Ovelgönne/Brake - Ab sofort kann der Verkehr von der neuen Bundesstraße 211 auch auf die Bundesstraße 212 rollen. Am Donnerstagmittag ist das letzte Teilstück der neuen B 211 mit einem Festakt freigegeben worden. Der Parlamentarische Staatssekretär Enak Ferlemann vom Bundesministerium für Verkehr und digitale Infrastruktur sowie der niedersächsische Verkehrsminister Bernd Althusmann und Wissenschaftsminister Björn Thümler aus Berne räumten mit vereinten Kräften symbolisch den entscheidenden Sperrbalken an die Seite.
46 Millionen Euro
Ab sofort kann der aus Richtung Oldenburg kommende Verkehr auf die B 212 in Richtung Nordenham oder Berne fahren. Die Weserstraße muss bis zur vollständigen Fertigstellung der Signalanlage aus Verkehrssicherungsgründen allerdings noch weiterhin gesperrt bleiben. Hier sind noch Restarbeiten wie die Herstellung der Verkehrsinseln und Aufstellung der neuen Masten für die Lichtsignalanlage auszuführen, die aufgrund von Lieferverzögerungen bislang nicht durchgeführt werden konnten.
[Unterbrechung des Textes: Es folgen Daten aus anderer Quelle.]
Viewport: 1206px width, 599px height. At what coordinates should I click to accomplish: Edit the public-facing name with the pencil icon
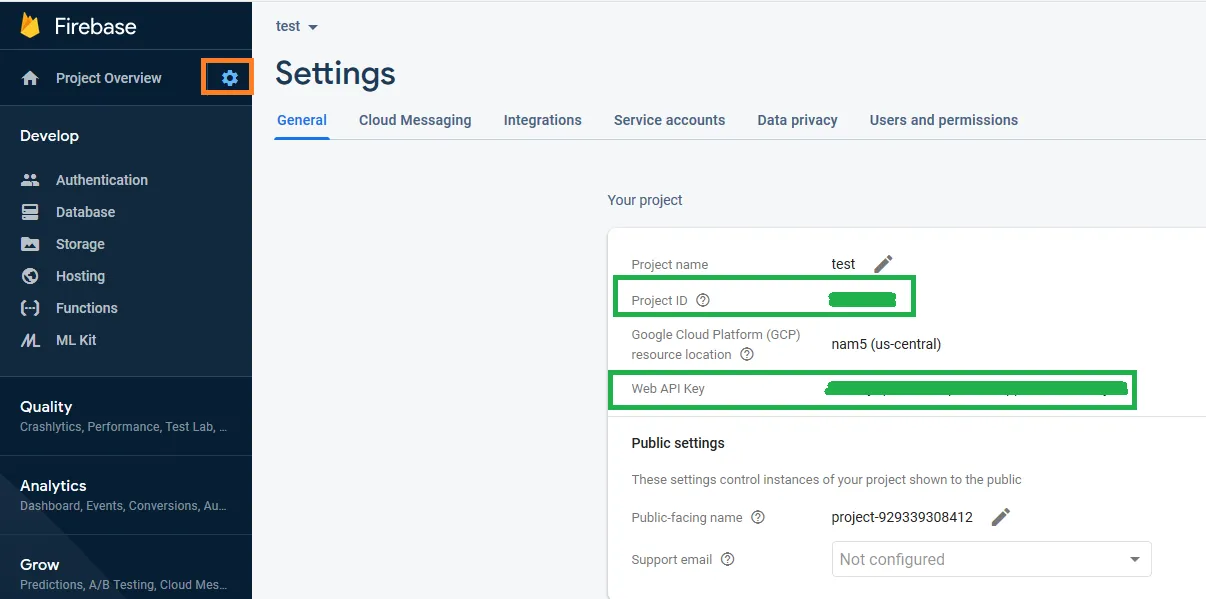(1001, 517)
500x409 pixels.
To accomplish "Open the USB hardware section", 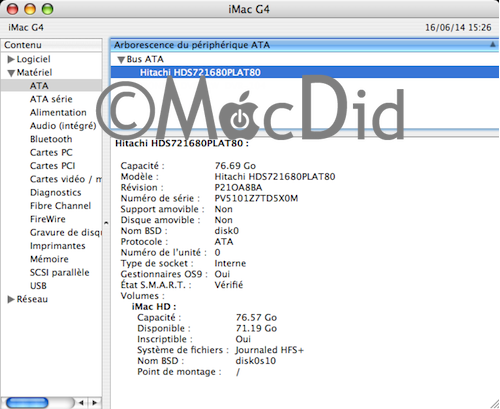I will (x=38, y=286).
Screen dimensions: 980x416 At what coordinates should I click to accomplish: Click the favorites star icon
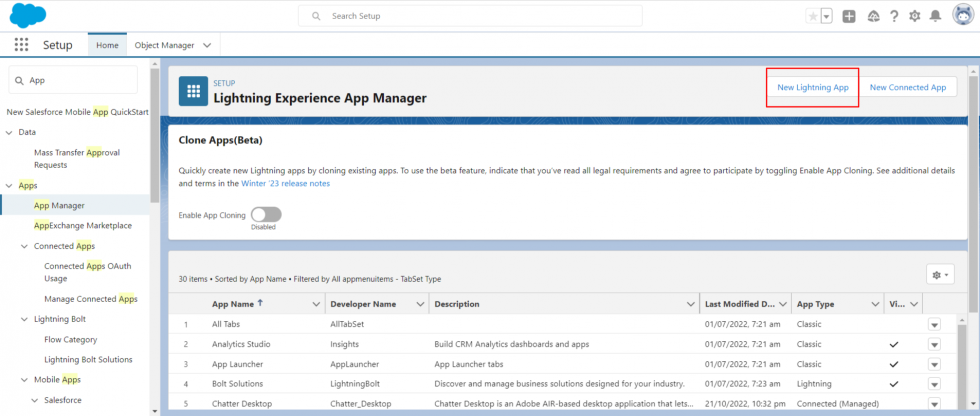813,16
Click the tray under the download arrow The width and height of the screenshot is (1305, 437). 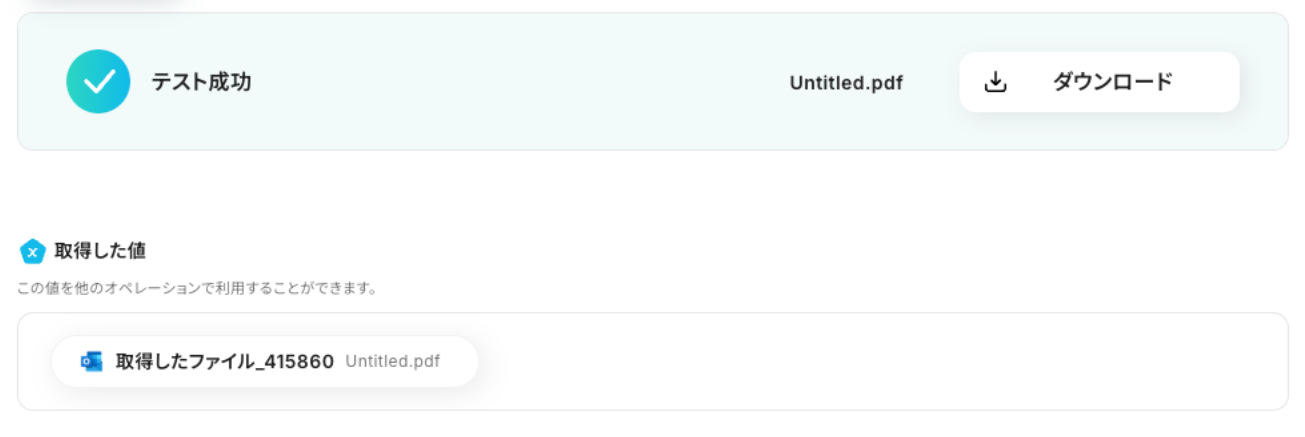[995, 88]
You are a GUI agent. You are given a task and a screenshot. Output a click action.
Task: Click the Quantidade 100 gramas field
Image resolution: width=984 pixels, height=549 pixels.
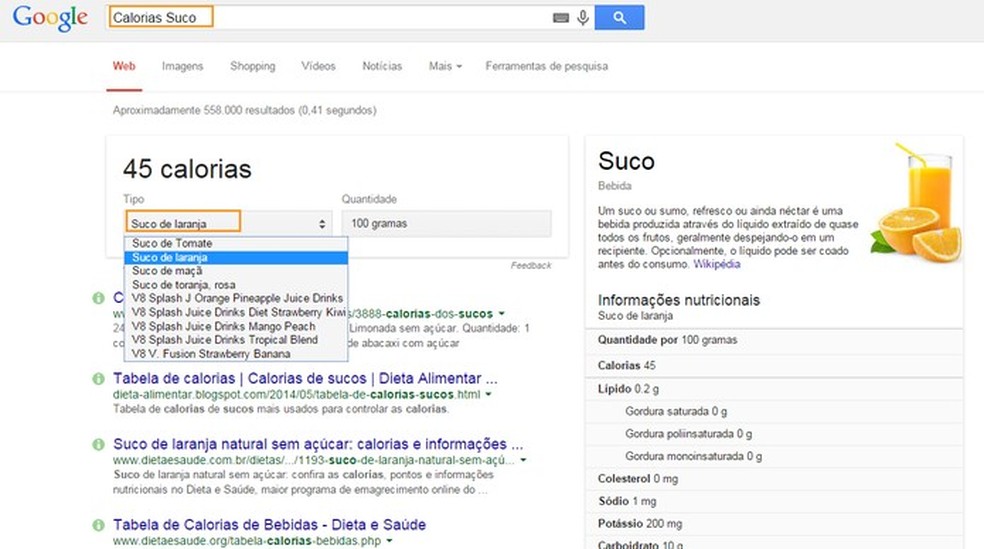[x=445, y=223]
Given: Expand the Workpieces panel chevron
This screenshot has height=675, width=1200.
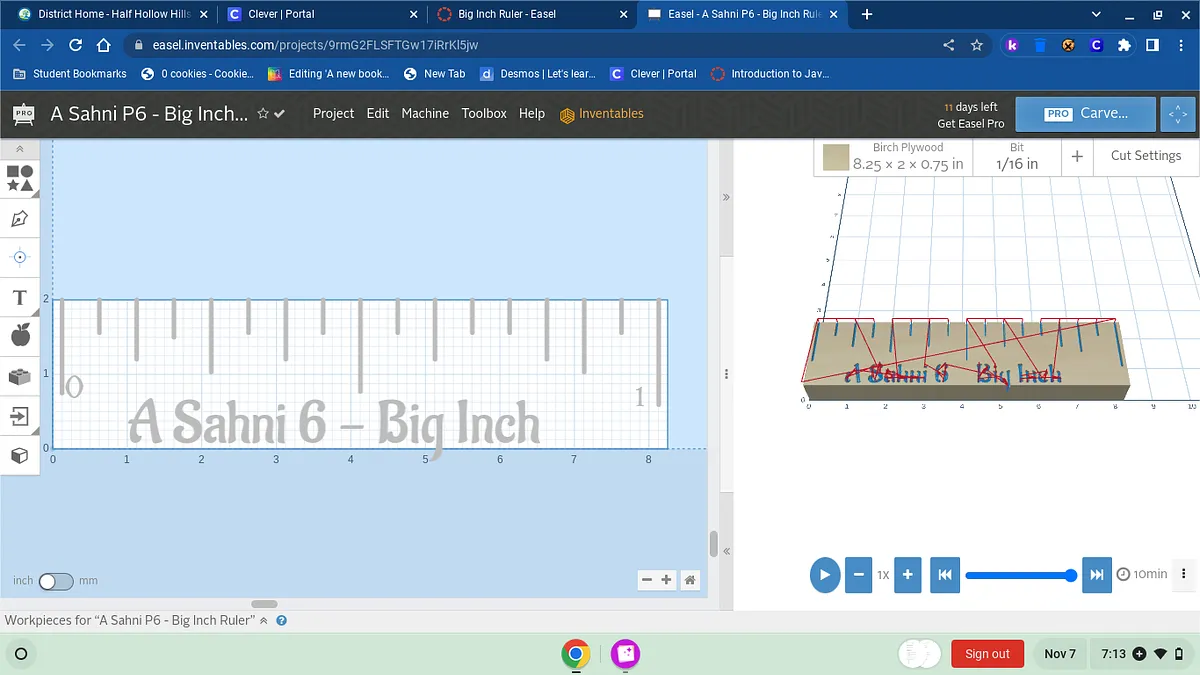Looking at the screenshot, I should [264, 621].
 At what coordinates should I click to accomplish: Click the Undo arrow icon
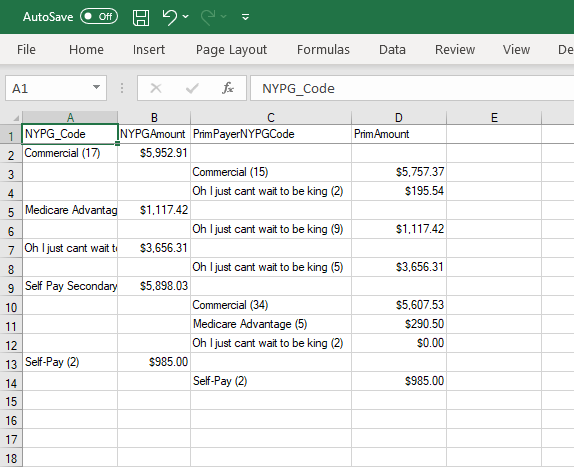pos(169,17)
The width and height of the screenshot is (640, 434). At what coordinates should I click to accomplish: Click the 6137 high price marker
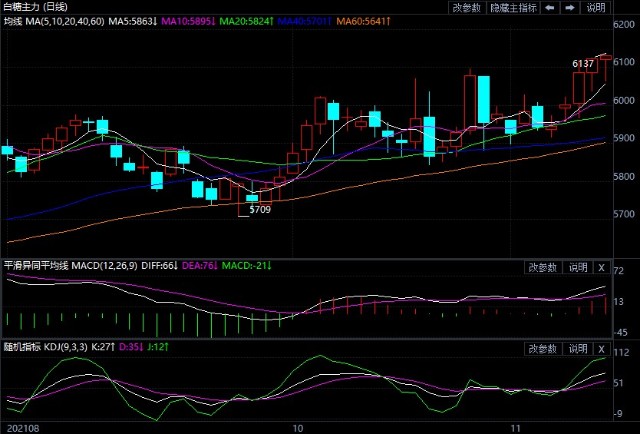583,64
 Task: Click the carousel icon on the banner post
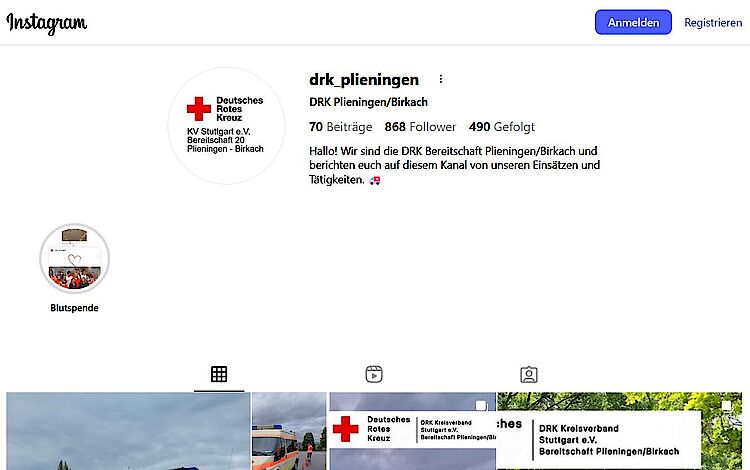(x=481, y=406)
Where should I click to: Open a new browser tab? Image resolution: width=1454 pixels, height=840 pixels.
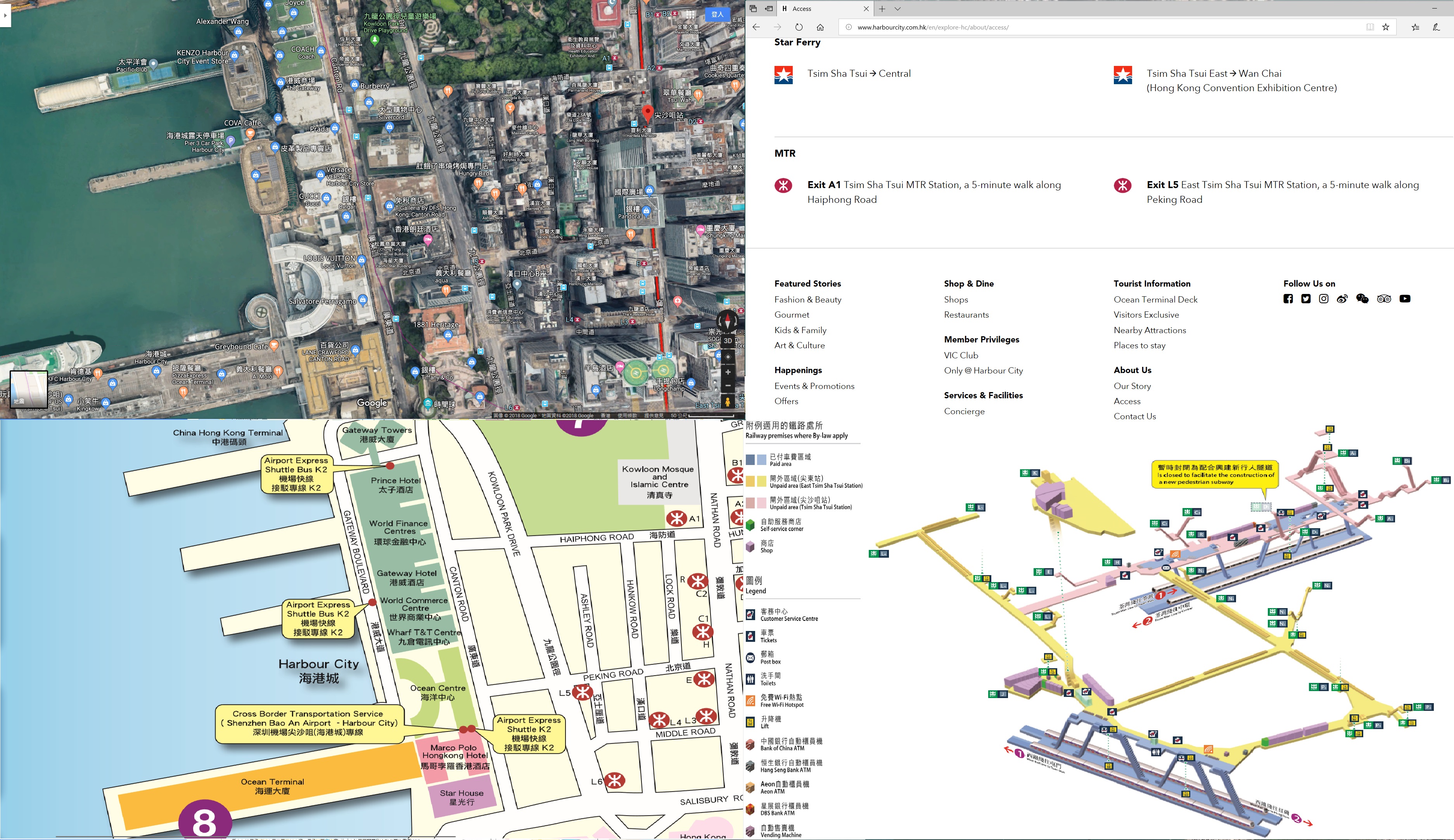tap(882, 9)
Die neue Strecke verläuft damit jetzt von Mittelort ohne Ortsdurchfahrt bis zur B 212 in Brake. Die Kosten für den Bau liegen bei rund 46 Millionen Euro und werden vom Bund getragen.
Die B 211 ist die Hauptverkehrsachse zwischen Oldenburg und der nördlichen Wesermarsch. Mit der B 212 nördlich von Brake und der B 437 verbindet sie außerdem die Autobahnen A 28 und A 29 bei Oldenburg mit der auf der anderen Seite der Weser verlaufenden A 27. Durch die starke Nutzung der B 211, sowohl von Anliegern als auch vom regionalen und überregionalen Verkehr, ist es auf dieser Strecke immer häufiger zu Unfällen gekommen. Mit der neuen, verlegten B 211 werden die Anwohner an der alten Straße nun von diesem Problem und von Lärm- und Staubemissionen entlastet. Gleichzeitig ist die neue B 211 damit eine leistungsfähige und verkehrssichere Alternative insbesondere für den Durchgangs- und Wirtschaftsverkehr.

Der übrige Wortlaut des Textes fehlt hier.